How do you join two DataFrames in Polars?

Use left_df.join(right_df, on='key_column') for an inner join. You can specify the join type with the how parameter: 'inner' (default), 'left', 'full', 'anti', or 'semi'.

What is the difference between Polars join and pandas merge?

Polars uses left.join(right, on='key') instead of pd.merge(left, right, on='key'). Polars uses how='full' instead of how='outer'. Polars natively supports anti and semi joins which have no direct pandas equivalent. Polars uses suffix='_right' instead of suffixes=('_x','_y').

What is an anti join in Polars?

An anti join returns rows from the left DataFrame that have no matching key in the right DataFrame. Use stations.join(fuel_sales, on='station', how='anti'). In pandas, you would need pd.merge() with indicator='_merge' and then filter for 'left_only', but Polars makes this a single native operation.

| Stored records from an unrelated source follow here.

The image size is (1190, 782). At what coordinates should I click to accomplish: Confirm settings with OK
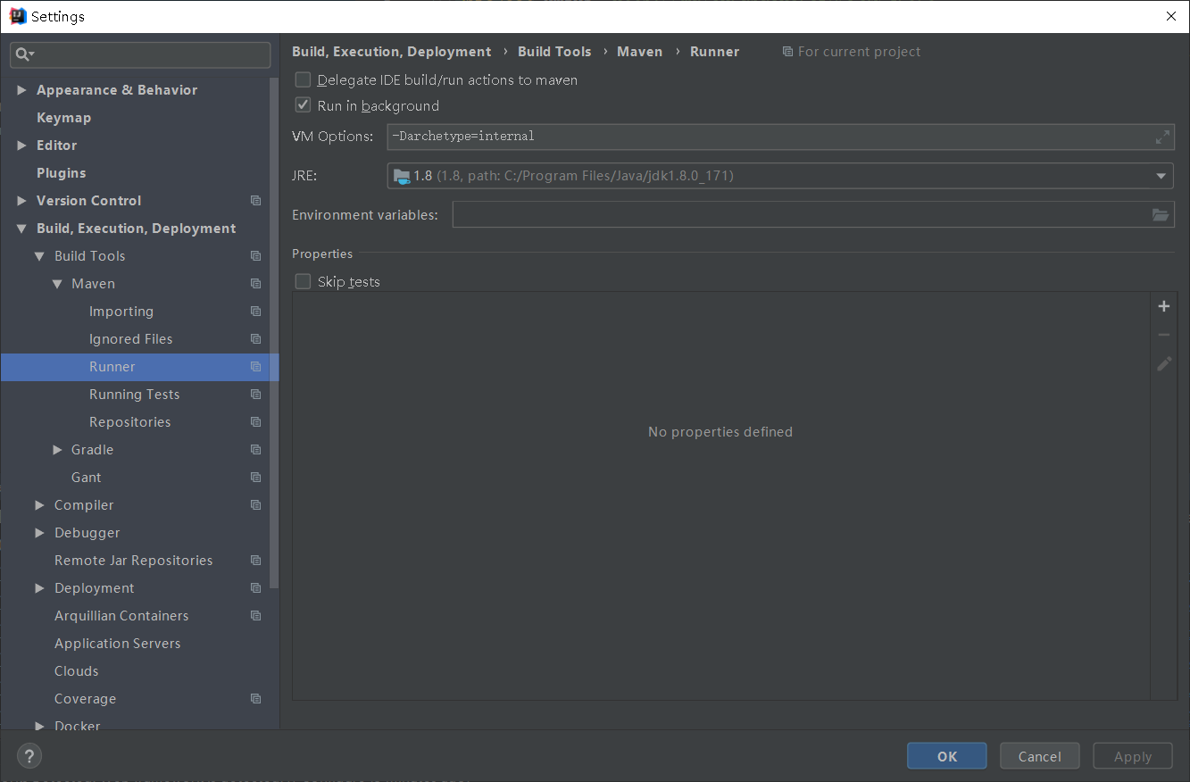[946, 755]
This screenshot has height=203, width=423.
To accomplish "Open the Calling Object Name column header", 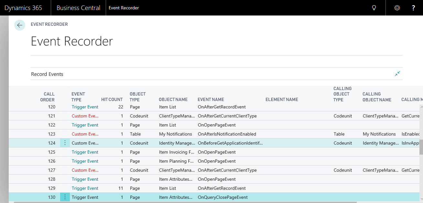I will coord(377,97).
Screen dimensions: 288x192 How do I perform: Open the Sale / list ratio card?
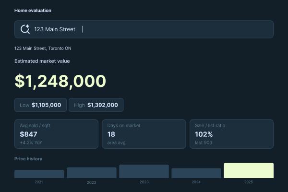pyautogui.click(x=231, y=134)
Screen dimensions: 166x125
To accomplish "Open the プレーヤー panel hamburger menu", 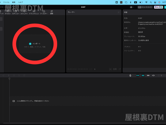I will pos(119,12).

What is a semi join in Polars?

A semi join returns rows from the left DataFrame that have a matching key in the right DataFrame, but does not add any columns from the right DataFrame. Use stations.join(fuel_sales, on='station', how='semi'). There is no direct pandas equivalent.

How do you join on columns with different names in Polars?

Use left_on and right_on instead of on: left.join(right, left_on='col_a', right_on='col_b'). This is equivalent to pd.merge(left, right, left_on='col_a', right_on='col_b') in pandas.

How to Join Data with Polars — join, left, full, anti, semi Guide

Joining two datasets on a shared key is one of the most fundamental operations in data analysis. Whether you are enriching a transaction table with customer details, combining survey responses with demographic data, or linking sensor readings to location metadata, joins are how you bring related tables together.

If you have used pandas, you know pd.merge() well. It works, but it only offers four join types: inner, left, right, and outer. Polars goes further. On top of the standard joins, Polars provides anti joins and semi joins as native, first-class operations — no workarounds, no indicator columns, no multi-step filtering.

This article covers seven patterns, each demonstrated with interactive code you can edit and run directly in your browser:

Create two DataFrames with a shared key
join() — inner join (default)
how='left' — left join
how='full' — full/outer join
how='anti' — anti join (rows NOT in right)
how='semi' — semi join (rows in right, no extra columns)
left_on / right_on — join on differently named columns

The datasets

We will use two small DataFrames inspired by Australian petrol stations. The first, stations, contains station metadata: name, state, and pump capacity. The second, fuel_sales, contains fuel sales records: station name, fuel type, and total litres sold. The key column they share is station, but not every station appears in both tables — this is intentional so we can see how different join types handle mismatches.

Python — editable

import polars as pl

stations = pl.DataFrame({
    "station": [
        "Caltex Bondi", "BP Southbank",
        "Shell Fortitude Valley", "Ampol Hobart"
    ],
    "state": ["NSW", "VIC", "QLD", "TAS"],
    "capacity": [8, 12, 6, 4]
})

fuel_sales = pl.DataFrame({
    "station": [
        "Caltex Bondi", "Caltex Bondi",
        "BP Southbank", "BP Southbank",
        "Shell Fortitude Valley",
        "7-Eleven Parramatta"
    ],
    "fuel_type": [
        "Unleaded", "Diesel",
        "Unleaded", "Premium",
        "Diesel",
        "Unleaded"
    ],
    "total_litres": [
        4520, 3100,
        5200, 1800,
        2750,
        6100
    ]
})

print("stations:")
print(stations)
print("\nfuel_sales:")
print(fuel_sales)

Figure 1: Two DataFrames — stations (4 rows) and fuel_sales (6 rows). Ampol Hobart has no sales; 7-Eleven Parramatta has no station record.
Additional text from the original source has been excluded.